PLink - Search Blog: 2007

Thursday, July 5, 2007

Web Design Made Easy

PLink - Search Engine, Blogging, Content Management, and more.

PLink API

PLink Blogs can now be implemented on your website with three lines of code, using the new PLink API. This means portions of your website can be created and edited as the sections of a PLink document, with all of the fancy pants editing features that go along with this: including Textile markup support, tables, images, bibliography entries, etc. Edit your blog on plink-search.com and sections of your site implementing the API will be instantly updated — no need to sift through HTML to find what you want to update, and PLink documents can be edited from any computer! (with your PLink login and password).
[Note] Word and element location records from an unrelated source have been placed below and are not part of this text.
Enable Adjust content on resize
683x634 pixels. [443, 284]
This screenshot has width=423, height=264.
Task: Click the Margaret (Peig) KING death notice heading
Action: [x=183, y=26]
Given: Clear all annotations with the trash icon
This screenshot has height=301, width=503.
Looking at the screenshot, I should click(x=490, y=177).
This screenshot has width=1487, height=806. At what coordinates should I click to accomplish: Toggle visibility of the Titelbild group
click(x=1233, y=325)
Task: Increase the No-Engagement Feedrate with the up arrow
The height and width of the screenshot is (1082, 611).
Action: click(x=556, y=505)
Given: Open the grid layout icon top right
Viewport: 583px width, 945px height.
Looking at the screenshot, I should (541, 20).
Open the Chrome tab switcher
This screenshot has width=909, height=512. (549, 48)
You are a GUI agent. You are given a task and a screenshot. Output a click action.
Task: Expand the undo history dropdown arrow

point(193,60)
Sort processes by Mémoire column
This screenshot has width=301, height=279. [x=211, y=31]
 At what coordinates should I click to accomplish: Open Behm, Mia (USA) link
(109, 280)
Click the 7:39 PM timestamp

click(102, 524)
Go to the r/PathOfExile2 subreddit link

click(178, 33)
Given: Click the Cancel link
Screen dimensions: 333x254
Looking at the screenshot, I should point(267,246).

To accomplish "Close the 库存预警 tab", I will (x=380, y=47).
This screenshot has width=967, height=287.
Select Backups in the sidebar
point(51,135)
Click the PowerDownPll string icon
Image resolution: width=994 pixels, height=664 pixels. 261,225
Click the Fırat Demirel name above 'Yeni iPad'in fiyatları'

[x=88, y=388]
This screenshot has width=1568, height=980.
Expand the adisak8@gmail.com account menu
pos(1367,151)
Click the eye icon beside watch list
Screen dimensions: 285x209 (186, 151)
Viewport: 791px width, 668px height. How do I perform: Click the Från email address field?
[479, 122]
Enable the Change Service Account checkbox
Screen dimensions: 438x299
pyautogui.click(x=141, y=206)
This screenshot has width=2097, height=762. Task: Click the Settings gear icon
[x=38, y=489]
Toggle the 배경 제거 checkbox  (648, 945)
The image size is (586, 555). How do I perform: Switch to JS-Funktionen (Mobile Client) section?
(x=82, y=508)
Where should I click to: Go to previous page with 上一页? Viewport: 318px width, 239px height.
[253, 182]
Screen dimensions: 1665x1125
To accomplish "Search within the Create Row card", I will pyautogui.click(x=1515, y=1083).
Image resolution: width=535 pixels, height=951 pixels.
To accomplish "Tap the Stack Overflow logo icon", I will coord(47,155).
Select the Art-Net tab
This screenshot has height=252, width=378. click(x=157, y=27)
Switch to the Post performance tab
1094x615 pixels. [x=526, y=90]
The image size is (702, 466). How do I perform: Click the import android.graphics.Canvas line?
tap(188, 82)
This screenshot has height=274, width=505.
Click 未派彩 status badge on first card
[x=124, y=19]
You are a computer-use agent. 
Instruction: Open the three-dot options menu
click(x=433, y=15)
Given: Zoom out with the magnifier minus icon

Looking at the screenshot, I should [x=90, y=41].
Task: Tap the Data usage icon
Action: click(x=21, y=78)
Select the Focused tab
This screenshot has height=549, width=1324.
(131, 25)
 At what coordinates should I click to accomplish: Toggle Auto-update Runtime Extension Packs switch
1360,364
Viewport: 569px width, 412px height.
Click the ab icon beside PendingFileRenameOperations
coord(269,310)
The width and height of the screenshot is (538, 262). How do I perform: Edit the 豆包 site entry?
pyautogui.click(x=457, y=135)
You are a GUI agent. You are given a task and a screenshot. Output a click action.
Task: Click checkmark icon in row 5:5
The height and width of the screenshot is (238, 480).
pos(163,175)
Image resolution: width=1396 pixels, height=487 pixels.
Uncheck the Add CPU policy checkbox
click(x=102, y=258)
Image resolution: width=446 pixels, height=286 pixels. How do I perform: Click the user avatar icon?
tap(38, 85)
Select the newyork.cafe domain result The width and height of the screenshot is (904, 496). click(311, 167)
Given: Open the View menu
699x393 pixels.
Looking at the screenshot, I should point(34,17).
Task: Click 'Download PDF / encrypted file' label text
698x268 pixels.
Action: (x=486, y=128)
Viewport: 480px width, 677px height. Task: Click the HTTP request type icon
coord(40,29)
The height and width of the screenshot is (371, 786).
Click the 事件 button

Sections of a PLink document integrate seamlessly with your new or already established site, as with this example of a PLink document imported into Marie Alighieri’s website.

Example on mariealighieri.com

Using the PLink API your PLink Blog is imported one section at a time. The library is currently available in PHP. Java™ and Ruby versions will soon follow. An example of the PHP library follows:


  plinkInclude("username","password","Section Title");
  ?>

Where username and password are your Plink login information, and Section Title represents the name of one of the section in your Plink Blog.

You can use style sheets to modify the style of the imported section, please note that for your convenience images and tables are given the div class ‘figure’. Also the link to PLink at the bottom of the incoming document is wrapped in the div class ‘plink’.

Enjoy the update,

Ben.

Download
PLink API For PHP
PLink API For Ruby

Notes on Ruby

To use the Plink API with your Ruby on Rails application add the file plinkapi.rb to the lib/ directory of your application. To use the API within the application add the following to your application controller or the controller of your choice:

require "plinkapi"


class ApplicationController <>

To put the content of a Plink section onto your page add the following line to the Views you want the content to appear in:

<%= plinkInclude( "username", "password", "section" ) %>

Friday, June 22, 2007

PLink - Search Engine, Blogging, Content Management, and more.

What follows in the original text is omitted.